26 ноября. Утро. Обширный дом Гродекова принял необыкновенно оживленный вид. Десятка два солдат и унтер-офицеров, выбранных от разных частей, проворных, расторопных, гладко выбритых, прилизанных, примасленных, прифранченных, суетились на цыпочках около столов, в просторном зале. Отодвигали мебель, составляли доски, скрепляли, накрывали скатертями и возились с посудой. Обед заказан лучшему кухмистеру в Харбине. Гродеков – хлебосол и любит покормить гостей. К часу пополудни громадный стол поставлен покоем, человек на полтораста. День солнечный, отличный. Гости съехались. Когда я сидел за этим роскошным столом, украшенным цветами, блестящей сервировкой, и пил шампанское, то как-то не верилось, чтобы все это происходило в Харбине. Давно ли городок этот появился на карте? Давно ли дети в школах стали изучать его? А между тем посмотрите, как он растёт. Какое завоёвывает себе положение в торговом и железнодорожном мире! И ведь стоит только взглянуть на карту, чтобы убедиться, какая роль предстоит ему. Связывает Юг с Севером по Сунгари, и Запад с Востоком сплошной железнодорожной линией.
– Господа, за здоровье государя императора! – торжественно провозглашает хозяин, встает и высоко поднимает бокал.
– Ура-а-а-а! – вырывается из сотен уст и гремит по зале. Против Гродекова стоят, с бокалами в руках, главные представители здешней власти: строитель дороги Югович, полный, симпатичный мужчина, лет под шестьдесят. Рядом его помощник Игнациус, красивый, представительный, с длинной русой бородой. Поистине можно сказать, что два эти лица вынесли на своих плечах всю тяжесть постройки Маньчжурской дороги в 2500 верст. Ведь она построена с изумительной быстротой, – в каких-нибудь 5 лет, включая сюда и китайский погром. Помню хорошо, что, когда, бывало, ни заедешь к этим господам на квартиру, – утром, днем или вечером, никогда их не застанешь.

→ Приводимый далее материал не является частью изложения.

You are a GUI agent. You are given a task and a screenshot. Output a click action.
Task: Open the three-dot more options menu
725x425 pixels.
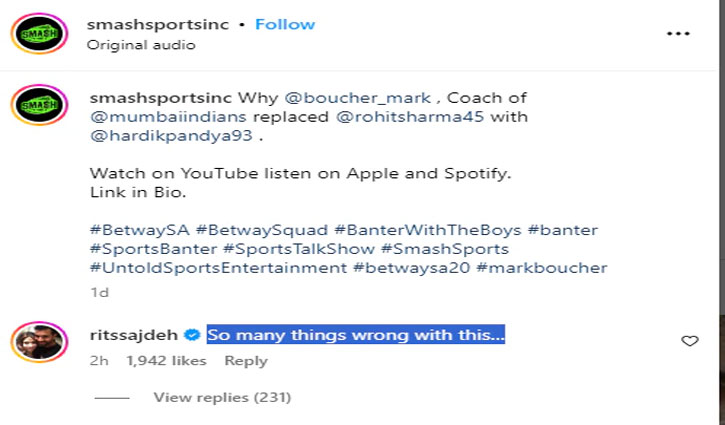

– Пожалуйте в канцелярию, они там, – докладывал слуга.
И вот «там», в маленькой душной комнате с низеньким потолком, сидят они оба и трудятся над планами, чертежами и счетами, – с утра и до поздней ночи.
Рядом с Юговичем и Игнациусом стоят: начальник гарнизона генерал-майор Алексеев, осанистый, краснощекий здоровяк, а по другую сторону – генерал-майор Гернгросс, Георгиевский кавалер, только не здоровяк и не краснощекий, а тощий, высокий, лысый и худощавый, предобрейшей души человек. Дальше, – тоже всё знакомые лица. Военные перемешались со статскими. Тут можно встретить все ведомства. В Харбин перебрались понемножку уже все учреждения, до мирового суда включительно. Лица у всех веселые, довольные. Всем хочется кричать «ура» и пожелать здоровья Державному Властителю всея России. Долго не смолкают восторженные крики. Гродеков молча стоит с бокалом в руке и посматривает через очки на окружающих.
– За здоровье командующего войсками генерала Гродекова! – отчаянно-резким, каким-то надрывающим голосом, красный как рак, кричит генерал Алексеев и, весь сияющий от радости, чокается с генерал-губернатором. Все тянутся с бокалами. Гродеков сам не речист и речей не любит. Самое большое, что кивнёт головой – и кончено.
Не забуду, как он в прошлую кампанию уезжал куда-то из Харбина. Провожать его собрался весь город. Экипаж подан. Конвой стоит выстроившись. Гродеков берет руку под козырек, – смотрит то направо, то налево. Все, конечно, ждут, что генерал скажет. А он посмотрел, посмотрел, – козырнул еще раз, – сел в коляску, да и прощайте.